> Element lookup entries:
○ ○ ○ ○
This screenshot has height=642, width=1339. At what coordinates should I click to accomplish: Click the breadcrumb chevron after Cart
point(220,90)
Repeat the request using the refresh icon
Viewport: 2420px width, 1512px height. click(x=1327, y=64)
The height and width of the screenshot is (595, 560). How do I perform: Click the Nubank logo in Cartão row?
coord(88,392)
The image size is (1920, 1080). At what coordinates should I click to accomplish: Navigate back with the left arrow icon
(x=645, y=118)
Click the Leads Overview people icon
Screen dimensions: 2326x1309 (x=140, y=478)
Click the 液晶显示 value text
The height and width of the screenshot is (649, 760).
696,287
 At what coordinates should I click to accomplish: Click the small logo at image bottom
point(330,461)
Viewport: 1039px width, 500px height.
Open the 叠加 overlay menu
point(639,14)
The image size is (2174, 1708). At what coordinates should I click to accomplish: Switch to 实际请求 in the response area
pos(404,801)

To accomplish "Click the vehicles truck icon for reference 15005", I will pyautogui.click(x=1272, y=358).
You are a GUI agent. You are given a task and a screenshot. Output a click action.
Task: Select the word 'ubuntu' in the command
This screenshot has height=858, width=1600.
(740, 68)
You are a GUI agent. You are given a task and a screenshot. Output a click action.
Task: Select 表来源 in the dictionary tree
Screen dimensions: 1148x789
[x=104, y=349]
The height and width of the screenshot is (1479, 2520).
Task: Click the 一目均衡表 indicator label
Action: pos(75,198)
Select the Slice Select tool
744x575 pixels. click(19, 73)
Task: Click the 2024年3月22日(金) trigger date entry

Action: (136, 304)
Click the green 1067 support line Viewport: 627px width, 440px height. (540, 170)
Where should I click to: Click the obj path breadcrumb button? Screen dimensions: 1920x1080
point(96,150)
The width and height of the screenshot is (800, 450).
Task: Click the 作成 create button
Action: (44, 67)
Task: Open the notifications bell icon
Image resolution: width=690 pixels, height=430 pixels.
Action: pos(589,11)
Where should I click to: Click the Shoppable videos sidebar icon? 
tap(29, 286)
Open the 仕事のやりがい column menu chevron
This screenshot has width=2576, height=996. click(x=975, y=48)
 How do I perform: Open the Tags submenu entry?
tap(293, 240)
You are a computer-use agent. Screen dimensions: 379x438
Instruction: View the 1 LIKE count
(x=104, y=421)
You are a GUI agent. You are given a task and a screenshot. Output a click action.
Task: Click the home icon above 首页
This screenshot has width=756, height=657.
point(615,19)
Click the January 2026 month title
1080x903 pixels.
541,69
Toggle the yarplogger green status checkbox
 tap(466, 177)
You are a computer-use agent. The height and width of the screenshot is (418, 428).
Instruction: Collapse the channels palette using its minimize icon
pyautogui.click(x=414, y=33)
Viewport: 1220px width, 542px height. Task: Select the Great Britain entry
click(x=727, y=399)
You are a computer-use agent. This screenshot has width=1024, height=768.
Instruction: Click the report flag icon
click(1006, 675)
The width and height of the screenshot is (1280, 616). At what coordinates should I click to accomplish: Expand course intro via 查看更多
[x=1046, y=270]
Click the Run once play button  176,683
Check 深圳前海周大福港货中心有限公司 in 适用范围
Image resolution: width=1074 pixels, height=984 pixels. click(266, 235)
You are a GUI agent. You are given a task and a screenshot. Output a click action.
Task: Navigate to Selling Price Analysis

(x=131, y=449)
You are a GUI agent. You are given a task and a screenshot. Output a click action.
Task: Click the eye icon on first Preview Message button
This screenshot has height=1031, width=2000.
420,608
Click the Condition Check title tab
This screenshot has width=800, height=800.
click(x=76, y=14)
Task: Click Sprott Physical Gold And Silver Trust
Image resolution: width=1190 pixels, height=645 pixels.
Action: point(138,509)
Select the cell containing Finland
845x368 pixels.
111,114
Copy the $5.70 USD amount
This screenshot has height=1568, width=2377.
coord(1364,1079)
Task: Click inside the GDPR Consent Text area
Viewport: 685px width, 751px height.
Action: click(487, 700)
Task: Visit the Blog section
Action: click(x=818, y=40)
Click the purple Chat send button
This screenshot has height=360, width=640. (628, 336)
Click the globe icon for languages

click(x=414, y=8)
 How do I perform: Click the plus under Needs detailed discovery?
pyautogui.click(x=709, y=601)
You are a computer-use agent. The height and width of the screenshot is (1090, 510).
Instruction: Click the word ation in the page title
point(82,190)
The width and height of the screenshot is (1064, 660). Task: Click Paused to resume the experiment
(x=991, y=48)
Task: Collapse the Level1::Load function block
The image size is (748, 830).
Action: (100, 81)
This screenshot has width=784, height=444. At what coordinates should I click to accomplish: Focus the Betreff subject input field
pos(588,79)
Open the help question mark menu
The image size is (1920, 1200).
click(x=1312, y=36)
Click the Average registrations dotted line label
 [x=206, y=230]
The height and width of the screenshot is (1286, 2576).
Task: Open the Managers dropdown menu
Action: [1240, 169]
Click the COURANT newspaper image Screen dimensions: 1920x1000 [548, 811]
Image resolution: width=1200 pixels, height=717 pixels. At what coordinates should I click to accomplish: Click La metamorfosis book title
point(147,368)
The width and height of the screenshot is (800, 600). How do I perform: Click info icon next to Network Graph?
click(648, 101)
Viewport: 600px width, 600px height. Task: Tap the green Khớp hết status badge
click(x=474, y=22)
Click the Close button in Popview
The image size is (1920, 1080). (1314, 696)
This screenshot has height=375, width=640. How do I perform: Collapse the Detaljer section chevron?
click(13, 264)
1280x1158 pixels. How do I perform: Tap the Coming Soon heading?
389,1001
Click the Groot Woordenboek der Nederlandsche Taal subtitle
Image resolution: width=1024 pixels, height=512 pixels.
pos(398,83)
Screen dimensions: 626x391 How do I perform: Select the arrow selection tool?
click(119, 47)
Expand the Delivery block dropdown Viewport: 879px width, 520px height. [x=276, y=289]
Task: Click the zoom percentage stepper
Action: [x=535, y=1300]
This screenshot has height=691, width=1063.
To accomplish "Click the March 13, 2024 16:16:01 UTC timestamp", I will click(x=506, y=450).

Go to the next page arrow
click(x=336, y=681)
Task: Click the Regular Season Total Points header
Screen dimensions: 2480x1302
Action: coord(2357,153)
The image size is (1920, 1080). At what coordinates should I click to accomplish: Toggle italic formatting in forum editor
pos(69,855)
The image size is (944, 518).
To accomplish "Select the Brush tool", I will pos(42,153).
○ ○ ○ ○
> Task goal: Copy the entries from the line with "Click the Run" up to and including the line with "(x=131, y=449)", keeping the requests as they are. In the answers, multiply every coordinate and every width and height value by 1.55 and round each result to a whole number, with halves rounded up.

> Response to the task:
Click the Run once play button  273,1059
Check 深圳前海周大福港货中心有限公司 in 适用范围
Image resolution: width=1665 pixels, height=1525 pixels. click(412, 364)
You are a GUI agent. You are given a task and a screenshot. Output a click action.
Task: Navigate to Selling Price Analysis

(x=203, y=696)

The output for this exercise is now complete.